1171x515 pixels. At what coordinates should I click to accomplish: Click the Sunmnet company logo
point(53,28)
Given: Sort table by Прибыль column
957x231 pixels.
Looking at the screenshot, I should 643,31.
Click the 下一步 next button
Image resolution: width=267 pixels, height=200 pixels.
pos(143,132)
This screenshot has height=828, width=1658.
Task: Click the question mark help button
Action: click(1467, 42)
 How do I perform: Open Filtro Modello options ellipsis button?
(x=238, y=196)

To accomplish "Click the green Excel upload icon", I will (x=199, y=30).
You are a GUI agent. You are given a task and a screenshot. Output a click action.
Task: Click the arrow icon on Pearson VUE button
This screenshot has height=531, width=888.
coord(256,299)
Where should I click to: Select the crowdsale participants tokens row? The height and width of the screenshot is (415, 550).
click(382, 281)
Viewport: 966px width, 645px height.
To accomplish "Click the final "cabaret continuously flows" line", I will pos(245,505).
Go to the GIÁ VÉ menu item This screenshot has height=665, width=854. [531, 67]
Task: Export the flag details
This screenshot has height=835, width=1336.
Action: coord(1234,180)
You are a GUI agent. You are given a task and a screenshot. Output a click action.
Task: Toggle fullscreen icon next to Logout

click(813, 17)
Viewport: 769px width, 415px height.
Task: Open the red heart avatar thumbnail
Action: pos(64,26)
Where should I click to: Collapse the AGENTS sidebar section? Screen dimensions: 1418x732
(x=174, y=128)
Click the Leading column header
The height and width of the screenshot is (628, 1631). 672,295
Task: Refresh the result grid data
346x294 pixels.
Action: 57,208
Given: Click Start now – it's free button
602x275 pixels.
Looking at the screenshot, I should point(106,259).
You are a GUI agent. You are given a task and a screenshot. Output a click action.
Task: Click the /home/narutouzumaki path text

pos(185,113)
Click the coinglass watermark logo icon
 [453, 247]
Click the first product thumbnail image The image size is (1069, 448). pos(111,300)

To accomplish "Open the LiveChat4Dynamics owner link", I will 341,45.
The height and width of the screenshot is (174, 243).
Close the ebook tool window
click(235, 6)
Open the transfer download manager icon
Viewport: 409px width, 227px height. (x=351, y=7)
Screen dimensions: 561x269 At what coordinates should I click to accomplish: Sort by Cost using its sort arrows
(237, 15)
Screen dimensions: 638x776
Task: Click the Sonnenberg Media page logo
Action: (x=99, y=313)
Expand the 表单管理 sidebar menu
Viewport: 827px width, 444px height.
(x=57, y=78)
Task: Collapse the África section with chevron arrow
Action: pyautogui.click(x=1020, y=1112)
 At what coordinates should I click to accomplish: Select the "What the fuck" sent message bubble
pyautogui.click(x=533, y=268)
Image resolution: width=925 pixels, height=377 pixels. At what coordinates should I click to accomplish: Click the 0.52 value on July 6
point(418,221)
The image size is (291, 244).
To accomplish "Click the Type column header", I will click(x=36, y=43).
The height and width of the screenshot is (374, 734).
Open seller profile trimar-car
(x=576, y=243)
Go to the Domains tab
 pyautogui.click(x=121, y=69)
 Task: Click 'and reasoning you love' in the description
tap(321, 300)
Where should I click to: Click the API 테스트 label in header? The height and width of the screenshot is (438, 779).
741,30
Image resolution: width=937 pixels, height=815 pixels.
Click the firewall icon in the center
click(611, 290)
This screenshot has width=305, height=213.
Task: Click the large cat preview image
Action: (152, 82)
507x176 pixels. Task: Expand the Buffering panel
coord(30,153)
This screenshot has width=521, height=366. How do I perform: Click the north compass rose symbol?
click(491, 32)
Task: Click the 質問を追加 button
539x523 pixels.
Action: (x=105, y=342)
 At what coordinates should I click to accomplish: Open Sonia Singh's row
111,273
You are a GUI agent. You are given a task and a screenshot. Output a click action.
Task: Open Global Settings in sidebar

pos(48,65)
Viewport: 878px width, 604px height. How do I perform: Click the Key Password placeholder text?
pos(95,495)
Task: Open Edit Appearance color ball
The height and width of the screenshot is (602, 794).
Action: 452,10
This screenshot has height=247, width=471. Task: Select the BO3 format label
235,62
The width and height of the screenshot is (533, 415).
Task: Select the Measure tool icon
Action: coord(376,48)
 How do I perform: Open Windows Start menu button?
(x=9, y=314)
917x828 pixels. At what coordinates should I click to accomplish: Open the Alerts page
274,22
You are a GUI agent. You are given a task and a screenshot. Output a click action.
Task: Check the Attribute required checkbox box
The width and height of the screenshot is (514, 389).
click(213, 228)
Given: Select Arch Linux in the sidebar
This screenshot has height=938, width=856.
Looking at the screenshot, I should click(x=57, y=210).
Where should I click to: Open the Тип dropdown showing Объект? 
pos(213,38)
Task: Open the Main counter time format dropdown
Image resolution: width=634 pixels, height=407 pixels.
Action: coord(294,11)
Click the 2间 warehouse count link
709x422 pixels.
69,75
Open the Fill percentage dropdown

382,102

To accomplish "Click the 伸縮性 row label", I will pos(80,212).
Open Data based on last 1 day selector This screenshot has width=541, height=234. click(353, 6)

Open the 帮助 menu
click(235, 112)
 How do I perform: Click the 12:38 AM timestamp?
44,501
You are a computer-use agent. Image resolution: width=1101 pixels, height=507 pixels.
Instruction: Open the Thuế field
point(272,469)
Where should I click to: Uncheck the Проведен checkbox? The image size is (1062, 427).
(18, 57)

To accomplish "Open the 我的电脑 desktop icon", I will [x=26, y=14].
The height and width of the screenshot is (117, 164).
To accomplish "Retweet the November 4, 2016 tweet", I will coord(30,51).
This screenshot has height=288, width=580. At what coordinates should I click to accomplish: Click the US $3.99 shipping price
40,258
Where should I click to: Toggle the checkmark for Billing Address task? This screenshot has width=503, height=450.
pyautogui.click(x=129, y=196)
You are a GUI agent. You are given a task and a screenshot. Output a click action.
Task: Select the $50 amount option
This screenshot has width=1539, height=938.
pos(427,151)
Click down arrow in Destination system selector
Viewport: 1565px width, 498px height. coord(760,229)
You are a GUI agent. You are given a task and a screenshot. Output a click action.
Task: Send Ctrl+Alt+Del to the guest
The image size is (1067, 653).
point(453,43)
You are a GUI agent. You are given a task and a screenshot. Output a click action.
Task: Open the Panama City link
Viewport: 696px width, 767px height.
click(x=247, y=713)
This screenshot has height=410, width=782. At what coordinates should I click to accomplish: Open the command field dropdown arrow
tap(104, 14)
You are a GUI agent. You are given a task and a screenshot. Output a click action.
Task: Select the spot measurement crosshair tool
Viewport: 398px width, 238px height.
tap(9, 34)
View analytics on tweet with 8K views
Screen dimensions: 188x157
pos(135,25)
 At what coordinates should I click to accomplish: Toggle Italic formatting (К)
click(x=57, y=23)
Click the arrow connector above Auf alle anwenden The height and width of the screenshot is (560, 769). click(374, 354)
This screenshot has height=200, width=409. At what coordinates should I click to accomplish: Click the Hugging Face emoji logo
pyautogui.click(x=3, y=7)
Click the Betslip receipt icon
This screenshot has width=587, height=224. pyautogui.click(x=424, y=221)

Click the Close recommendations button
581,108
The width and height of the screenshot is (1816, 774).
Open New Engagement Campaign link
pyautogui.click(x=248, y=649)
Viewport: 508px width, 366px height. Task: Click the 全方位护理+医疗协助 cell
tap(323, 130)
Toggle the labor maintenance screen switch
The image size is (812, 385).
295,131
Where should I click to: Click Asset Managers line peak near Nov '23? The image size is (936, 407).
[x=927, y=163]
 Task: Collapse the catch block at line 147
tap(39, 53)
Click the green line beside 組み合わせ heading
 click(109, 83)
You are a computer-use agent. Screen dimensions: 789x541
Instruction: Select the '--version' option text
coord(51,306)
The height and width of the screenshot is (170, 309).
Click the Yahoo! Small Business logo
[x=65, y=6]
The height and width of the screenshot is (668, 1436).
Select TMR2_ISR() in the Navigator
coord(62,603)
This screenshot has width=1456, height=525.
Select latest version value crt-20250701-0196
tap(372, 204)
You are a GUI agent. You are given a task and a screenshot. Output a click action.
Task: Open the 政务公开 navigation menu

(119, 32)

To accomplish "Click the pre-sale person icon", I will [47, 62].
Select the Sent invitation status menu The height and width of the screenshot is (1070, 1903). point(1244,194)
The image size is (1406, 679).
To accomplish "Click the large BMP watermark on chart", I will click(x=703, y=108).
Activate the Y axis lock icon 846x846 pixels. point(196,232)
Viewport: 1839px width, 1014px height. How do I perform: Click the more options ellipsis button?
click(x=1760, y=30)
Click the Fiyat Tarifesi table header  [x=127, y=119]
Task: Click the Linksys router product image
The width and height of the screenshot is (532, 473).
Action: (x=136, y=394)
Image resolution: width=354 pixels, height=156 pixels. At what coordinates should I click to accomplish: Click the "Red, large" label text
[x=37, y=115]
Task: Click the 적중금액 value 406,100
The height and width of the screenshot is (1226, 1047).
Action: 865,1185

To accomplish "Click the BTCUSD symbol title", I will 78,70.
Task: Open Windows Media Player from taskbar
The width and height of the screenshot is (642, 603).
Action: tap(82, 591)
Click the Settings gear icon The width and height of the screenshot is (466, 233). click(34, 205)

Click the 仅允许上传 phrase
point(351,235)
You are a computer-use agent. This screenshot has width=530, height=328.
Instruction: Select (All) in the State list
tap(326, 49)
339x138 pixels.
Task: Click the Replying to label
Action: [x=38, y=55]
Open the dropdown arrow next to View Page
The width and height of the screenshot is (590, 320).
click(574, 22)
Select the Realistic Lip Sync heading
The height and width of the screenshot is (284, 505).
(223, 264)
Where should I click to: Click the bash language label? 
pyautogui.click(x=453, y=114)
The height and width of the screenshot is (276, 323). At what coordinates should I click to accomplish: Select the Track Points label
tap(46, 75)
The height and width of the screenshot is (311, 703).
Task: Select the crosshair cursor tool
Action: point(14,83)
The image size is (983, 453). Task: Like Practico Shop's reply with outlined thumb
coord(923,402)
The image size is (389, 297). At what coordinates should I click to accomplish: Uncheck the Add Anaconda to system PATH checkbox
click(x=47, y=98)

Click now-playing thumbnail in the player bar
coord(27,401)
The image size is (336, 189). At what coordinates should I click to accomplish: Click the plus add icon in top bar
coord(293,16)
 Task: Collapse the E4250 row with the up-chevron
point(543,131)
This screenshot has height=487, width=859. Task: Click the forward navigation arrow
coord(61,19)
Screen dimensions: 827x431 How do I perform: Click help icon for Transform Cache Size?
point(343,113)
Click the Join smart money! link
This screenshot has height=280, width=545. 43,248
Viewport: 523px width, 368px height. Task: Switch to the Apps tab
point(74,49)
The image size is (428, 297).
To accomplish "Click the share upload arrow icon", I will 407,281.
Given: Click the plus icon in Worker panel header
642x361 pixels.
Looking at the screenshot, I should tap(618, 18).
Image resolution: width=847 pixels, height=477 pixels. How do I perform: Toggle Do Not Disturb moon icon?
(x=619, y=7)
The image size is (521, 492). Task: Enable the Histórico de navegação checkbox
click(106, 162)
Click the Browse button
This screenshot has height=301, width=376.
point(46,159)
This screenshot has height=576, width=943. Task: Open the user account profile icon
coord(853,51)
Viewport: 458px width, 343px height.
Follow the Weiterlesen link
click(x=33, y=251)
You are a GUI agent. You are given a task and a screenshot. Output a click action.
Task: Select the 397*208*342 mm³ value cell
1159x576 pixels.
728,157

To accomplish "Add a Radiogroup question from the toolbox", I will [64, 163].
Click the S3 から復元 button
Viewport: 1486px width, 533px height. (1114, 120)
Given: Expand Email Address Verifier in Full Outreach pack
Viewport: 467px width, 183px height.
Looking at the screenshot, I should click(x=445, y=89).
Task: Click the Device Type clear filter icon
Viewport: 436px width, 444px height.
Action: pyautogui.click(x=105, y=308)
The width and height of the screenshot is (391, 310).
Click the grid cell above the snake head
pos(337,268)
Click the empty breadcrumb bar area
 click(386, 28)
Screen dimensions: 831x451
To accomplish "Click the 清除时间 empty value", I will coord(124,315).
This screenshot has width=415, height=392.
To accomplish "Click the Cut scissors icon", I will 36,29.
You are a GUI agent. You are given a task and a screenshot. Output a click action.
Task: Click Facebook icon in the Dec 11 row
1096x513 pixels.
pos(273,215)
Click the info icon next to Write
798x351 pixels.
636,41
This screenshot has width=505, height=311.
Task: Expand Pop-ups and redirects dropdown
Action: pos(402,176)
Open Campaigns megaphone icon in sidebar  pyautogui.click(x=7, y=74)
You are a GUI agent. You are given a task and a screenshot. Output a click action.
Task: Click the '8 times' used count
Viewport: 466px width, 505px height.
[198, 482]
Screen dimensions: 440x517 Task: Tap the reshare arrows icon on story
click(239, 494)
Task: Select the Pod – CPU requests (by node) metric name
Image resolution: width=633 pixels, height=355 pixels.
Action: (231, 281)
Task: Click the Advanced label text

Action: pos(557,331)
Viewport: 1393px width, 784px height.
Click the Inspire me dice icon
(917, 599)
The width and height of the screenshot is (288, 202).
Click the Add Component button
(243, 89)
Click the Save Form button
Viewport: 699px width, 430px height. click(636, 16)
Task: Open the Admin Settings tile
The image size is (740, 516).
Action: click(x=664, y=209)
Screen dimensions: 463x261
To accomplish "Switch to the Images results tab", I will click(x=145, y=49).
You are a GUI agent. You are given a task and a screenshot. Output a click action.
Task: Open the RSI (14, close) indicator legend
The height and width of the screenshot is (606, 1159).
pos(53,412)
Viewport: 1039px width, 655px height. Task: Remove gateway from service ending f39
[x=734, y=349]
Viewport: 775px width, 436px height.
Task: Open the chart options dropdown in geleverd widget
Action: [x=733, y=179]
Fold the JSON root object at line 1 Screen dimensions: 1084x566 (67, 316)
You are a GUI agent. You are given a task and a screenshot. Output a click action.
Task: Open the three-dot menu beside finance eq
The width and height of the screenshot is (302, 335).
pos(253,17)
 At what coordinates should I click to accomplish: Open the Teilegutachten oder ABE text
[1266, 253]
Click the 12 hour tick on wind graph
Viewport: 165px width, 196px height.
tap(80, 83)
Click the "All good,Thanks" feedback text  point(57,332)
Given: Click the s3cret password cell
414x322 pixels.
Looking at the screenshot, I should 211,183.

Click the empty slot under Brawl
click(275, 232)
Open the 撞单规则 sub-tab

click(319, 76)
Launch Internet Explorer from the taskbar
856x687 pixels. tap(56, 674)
====
Output, from the data above, the lines from the line with "Where should I click to: Click Asset" to the line with "This screenshot has width=1456, height=525." exactly as they stand, both ends included and nothing else.

SOLUTION FOR THIS TASK:
Where should I click to: Click Asset Managers line peak near Nov '23? The image size is (936, 407).
[x=927, y=163]
 Task: Collapse the catch block at line 147
tap(39, 53)
Click the green line beside 組み合わせ heading
 click(109, 83)
You are a computer-use agent. Screen dimensions: 789x541
Instruction: Select the '--version' option text
coord(51,306)
The height and width of the screenshot is (170, 309).
Click the Yahoo! Small Business logo
[x=65, y=6]
The height and width of the screenshot is (668, 1436).
Select TMR2_ISR() in the Navigator
coord(62,603)
This screenshot has width=1456, height=525.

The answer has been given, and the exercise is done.